Given request | Print the lines below as they appear, beginning with the line containing "Click the word Laundry" and stopping after the line containing "pos(316,123)".

Rows from a screen grounding dataset:
________________________________________
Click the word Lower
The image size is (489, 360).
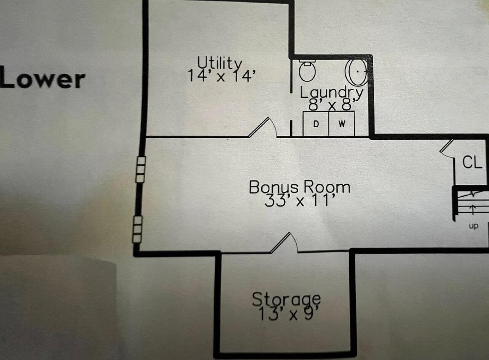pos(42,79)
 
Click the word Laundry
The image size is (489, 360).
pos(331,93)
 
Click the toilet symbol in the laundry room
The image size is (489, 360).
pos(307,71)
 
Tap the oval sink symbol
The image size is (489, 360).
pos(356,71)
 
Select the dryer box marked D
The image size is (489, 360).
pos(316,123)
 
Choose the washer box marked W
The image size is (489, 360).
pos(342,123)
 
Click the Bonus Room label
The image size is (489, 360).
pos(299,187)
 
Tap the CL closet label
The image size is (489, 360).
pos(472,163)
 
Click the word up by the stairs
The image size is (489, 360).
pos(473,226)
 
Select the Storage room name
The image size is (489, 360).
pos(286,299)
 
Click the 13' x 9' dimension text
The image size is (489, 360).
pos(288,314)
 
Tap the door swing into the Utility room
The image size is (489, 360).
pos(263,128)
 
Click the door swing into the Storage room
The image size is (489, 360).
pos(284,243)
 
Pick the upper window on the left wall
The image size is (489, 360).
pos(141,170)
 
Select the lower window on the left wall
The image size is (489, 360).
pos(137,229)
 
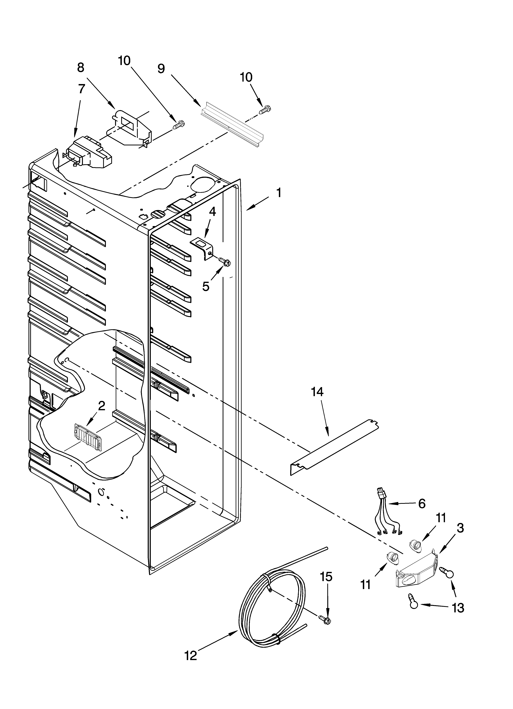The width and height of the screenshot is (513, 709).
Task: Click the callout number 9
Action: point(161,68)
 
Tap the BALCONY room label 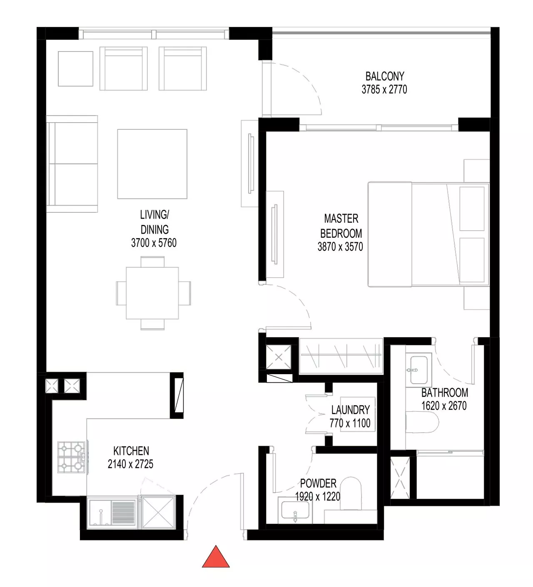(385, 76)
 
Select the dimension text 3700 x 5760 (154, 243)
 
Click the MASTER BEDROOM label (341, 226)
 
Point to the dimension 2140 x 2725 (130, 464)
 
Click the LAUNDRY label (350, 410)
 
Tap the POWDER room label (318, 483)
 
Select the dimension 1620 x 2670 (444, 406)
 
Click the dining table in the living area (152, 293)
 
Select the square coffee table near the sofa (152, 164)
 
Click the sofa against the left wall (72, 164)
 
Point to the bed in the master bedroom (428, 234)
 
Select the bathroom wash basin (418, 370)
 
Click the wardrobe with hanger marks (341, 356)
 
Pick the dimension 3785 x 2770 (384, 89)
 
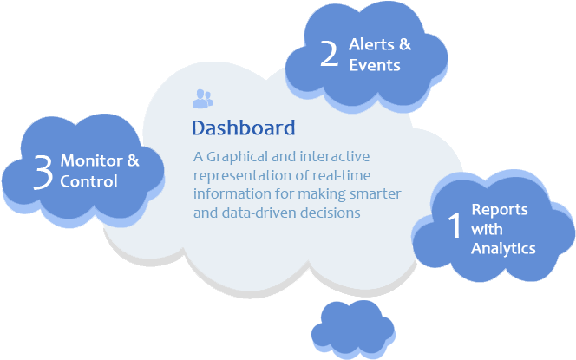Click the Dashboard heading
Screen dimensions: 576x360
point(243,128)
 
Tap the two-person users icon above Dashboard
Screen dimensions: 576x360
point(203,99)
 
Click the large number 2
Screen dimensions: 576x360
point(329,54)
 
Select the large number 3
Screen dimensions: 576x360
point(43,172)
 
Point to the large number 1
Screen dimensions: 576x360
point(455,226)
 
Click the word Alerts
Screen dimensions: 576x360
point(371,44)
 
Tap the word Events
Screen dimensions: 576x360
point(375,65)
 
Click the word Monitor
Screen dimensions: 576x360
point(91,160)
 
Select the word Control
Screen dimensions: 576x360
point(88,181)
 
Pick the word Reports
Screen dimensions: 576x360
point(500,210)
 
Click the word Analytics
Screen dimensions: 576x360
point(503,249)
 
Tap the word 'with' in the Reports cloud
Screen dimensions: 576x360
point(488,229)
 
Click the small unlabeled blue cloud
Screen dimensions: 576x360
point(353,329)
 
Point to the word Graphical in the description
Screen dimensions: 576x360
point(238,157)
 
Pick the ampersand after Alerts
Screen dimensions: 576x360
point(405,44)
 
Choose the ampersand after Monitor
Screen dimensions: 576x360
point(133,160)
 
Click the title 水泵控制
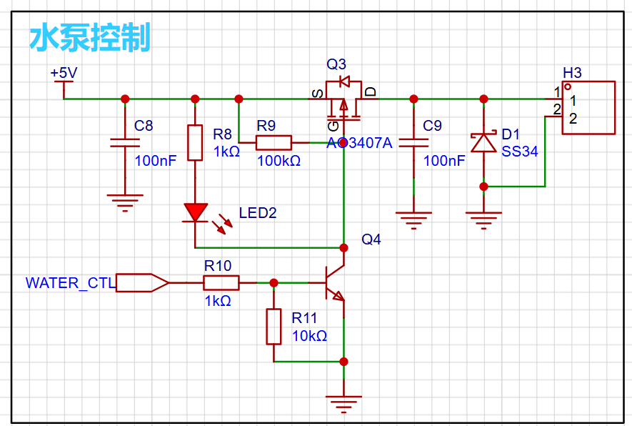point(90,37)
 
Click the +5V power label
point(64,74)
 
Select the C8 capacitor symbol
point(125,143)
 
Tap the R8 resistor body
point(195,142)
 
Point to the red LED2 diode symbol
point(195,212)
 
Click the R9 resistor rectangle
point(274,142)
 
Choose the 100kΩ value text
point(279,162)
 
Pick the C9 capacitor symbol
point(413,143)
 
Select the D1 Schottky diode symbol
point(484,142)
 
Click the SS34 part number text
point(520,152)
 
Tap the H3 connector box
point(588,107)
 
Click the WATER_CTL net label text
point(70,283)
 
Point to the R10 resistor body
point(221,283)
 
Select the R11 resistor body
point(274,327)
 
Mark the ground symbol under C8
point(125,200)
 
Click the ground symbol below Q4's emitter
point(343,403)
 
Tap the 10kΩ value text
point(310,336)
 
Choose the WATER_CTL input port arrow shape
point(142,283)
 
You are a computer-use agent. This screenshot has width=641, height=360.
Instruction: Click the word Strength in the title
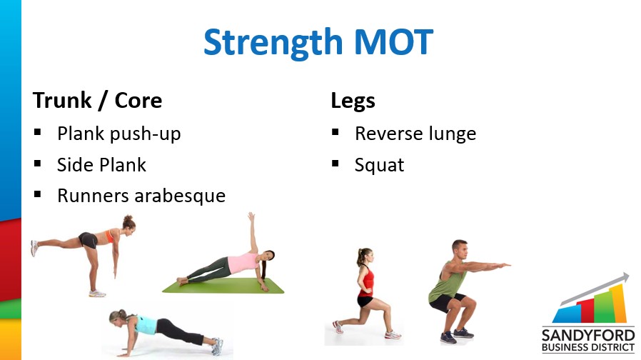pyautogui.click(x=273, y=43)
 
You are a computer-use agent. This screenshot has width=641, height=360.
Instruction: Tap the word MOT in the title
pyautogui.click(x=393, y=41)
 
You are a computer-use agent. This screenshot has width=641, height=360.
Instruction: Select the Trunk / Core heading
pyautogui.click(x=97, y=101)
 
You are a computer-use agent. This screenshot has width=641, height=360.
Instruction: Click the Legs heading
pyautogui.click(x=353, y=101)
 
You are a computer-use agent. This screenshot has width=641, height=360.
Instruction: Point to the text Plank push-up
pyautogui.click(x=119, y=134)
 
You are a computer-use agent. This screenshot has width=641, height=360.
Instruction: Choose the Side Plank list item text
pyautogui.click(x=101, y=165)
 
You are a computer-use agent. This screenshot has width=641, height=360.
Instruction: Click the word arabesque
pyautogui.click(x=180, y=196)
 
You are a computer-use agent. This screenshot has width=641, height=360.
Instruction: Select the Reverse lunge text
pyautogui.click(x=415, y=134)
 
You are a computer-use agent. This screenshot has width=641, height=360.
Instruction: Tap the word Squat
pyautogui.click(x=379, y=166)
________________________________________
Exercise result |
Click the word Laundry
The image size is (489, 360).
pos(331,93)
 
Click the toilet symbol in the laundry room
The image size is (489, 360).
pos(307,71)
 
Tap the oval sink symbol
The image size is (489, 360).
pos(356,71)
 
Select the dryer box marked D
The image size is (489, 360).
pos(316,123)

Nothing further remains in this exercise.